Essas fotos também nos lembram que a preservação não é apenas responsabilidade do poder público. É um compromisso coletivo. Cada pai que deixa seu filho na porta, cada professor que entra com sua turma, cada funcionário que zela pela limpeza está contribuindo para que este edifício continue vivo.
Conclusão: Um Abraço de Tijolos que Ensina
O Grupo Escolar de Arapoti, hoje Escola Municipal Infantil Telêmaco Carneiro, é mais do que um patrimônio arquitetônico. É um patrimônio afetivo.
Localizado na Rua Emiliano Carneiro, 1333, ele continua sendo um farol de esperança para as famílias de Arapoti.

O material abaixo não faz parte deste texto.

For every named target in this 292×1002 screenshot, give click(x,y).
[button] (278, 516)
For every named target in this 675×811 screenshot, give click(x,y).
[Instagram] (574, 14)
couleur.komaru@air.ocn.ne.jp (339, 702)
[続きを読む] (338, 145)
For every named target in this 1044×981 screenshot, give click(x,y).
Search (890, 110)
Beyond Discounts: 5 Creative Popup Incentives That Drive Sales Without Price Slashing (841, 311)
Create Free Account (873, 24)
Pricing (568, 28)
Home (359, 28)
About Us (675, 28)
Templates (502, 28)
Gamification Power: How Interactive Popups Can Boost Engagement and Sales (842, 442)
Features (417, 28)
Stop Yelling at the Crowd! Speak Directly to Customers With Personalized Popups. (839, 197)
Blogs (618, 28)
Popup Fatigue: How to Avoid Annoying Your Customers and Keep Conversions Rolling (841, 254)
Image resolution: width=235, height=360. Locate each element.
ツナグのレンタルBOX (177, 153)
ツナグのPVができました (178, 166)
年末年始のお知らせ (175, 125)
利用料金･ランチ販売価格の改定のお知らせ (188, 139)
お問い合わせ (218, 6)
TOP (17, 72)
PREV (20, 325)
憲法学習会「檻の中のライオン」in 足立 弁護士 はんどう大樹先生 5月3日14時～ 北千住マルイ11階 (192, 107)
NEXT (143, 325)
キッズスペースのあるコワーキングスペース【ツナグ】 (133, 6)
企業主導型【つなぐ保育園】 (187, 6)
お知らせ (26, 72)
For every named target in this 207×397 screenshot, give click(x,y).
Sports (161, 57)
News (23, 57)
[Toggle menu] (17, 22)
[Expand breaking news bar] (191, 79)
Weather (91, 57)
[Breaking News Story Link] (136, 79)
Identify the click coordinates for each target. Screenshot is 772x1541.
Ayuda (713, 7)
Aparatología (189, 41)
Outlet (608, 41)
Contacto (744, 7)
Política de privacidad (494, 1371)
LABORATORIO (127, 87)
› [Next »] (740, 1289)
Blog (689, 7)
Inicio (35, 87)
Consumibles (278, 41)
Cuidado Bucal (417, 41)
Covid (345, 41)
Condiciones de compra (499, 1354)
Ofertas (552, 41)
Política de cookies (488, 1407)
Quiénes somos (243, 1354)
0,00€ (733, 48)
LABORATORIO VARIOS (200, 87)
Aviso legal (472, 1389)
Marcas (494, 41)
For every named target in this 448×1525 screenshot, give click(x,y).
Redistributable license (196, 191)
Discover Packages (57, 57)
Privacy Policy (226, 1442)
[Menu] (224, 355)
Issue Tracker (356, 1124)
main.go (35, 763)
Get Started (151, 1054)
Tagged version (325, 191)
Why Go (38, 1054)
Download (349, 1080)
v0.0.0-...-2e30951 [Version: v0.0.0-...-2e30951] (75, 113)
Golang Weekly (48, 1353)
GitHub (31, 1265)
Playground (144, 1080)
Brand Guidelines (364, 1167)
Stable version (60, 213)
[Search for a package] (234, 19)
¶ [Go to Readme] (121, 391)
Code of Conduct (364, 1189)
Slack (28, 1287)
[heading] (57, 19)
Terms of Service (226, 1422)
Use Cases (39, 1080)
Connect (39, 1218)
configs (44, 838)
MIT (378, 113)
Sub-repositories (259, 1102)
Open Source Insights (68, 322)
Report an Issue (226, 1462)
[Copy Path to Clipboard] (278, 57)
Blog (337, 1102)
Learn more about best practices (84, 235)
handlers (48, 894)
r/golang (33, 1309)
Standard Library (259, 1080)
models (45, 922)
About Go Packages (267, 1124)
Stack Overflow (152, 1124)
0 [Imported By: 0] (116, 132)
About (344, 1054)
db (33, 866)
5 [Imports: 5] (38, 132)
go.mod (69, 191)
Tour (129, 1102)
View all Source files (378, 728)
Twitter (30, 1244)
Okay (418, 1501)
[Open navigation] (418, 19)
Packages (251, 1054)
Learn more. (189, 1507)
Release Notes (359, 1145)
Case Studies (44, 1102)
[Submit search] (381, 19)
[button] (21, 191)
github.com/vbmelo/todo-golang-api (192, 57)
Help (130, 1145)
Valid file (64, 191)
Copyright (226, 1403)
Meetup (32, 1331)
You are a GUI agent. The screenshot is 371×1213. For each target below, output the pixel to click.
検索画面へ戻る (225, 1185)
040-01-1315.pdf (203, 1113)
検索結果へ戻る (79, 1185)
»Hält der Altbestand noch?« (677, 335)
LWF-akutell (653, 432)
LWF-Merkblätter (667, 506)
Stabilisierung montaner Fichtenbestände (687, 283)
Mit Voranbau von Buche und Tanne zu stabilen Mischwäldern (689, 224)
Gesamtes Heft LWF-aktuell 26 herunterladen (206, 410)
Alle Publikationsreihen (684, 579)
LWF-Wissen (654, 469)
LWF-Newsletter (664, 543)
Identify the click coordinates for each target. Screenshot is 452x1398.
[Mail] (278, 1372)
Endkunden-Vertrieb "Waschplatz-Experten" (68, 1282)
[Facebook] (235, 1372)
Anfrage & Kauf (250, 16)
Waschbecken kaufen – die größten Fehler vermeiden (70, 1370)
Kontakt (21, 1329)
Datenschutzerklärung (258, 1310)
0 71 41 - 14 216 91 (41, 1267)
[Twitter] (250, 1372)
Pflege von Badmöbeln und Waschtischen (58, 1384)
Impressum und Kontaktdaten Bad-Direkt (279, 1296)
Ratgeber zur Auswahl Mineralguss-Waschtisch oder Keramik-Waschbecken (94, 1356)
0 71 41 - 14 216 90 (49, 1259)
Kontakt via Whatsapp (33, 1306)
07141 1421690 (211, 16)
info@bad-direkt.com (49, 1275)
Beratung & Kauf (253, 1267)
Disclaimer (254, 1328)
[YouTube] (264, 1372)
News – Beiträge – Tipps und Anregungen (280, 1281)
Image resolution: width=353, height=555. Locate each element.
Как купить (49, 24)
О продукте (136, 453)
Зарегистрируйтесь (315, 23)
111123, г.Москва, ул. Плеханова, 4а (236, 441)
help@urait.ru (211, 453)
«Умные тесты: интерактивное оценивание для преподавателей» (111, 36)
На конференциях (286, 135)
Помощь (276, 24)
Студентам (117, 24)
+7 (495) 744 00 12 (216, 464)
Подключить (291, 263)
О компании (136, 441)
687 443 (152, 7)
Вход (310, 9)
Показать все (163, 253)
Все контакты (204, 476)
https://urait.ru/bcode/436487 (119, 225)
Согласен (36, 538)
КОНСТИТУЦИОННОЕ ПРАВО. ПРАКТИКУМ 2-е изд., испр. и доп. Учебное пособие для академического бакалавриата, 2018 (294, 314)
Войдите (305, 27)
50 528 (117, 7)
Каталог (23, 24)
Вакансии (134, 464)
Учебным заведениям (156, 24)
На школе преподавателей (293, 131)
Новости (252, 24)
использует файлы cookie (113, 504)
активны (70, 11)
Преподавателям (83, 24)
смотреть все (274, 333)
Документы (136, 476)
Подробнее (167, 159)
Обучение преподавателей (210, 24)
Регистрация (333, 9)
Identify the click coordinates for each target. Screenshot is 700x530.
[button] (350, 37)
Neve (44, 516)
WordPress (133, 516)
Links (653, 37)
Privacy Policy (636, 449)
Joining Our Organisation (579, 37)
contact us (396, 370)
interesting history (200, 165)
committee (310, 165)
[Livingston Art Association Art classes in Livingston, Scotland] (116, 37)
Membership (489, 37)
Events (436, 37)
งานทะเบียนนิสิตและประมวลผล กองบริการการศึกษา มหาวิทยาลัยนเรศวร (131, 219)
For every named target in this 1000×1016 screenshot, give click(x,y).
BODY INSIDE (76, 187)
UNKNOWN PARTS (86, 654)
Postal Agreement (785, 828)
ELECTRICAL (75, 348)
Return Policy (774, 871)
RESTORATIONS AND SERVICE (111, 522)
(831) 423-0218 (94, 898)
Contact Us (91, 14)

O estilo Neocolonial nos conecta às nossas raízes. A forma em "U" nos ensina que a educação deve ser acolhedora. E a transformação de nome nos lembra que as instituições, como as pessoas, precisam evoluir para continuar servindo.
Muitos dos alunos que passaram por ali entre 1950 e 1980 já são avós hoje. Muitos dos professores já descansam. Mas o edifício permanece. E enquanto houver uma criança cruzando seus portões com a mochila nas costas e o brilho da curiosidade nos olhos, a missão de 1947 estará sendo cumprida.
Este prédio não é feito apenas de tijolos e cimento. É feito de sonhos realizados, de lições aprendidas, de futuros construídos. É, em sua essência, um abraço de tijolos que ensina — e que continuará ensinando, por muitas gerações ainda.
Em homenagem a todos os educadores, alunos e famílias de Arapoti que, desde 1947, transformaram este edifício em um lar de saber e afeto. Que a Escola Municipal Infantil Telêmaco Carneiro continue a ser, por muitos anos, o primeiro grande amor de muitas crianças pelo conhecimento.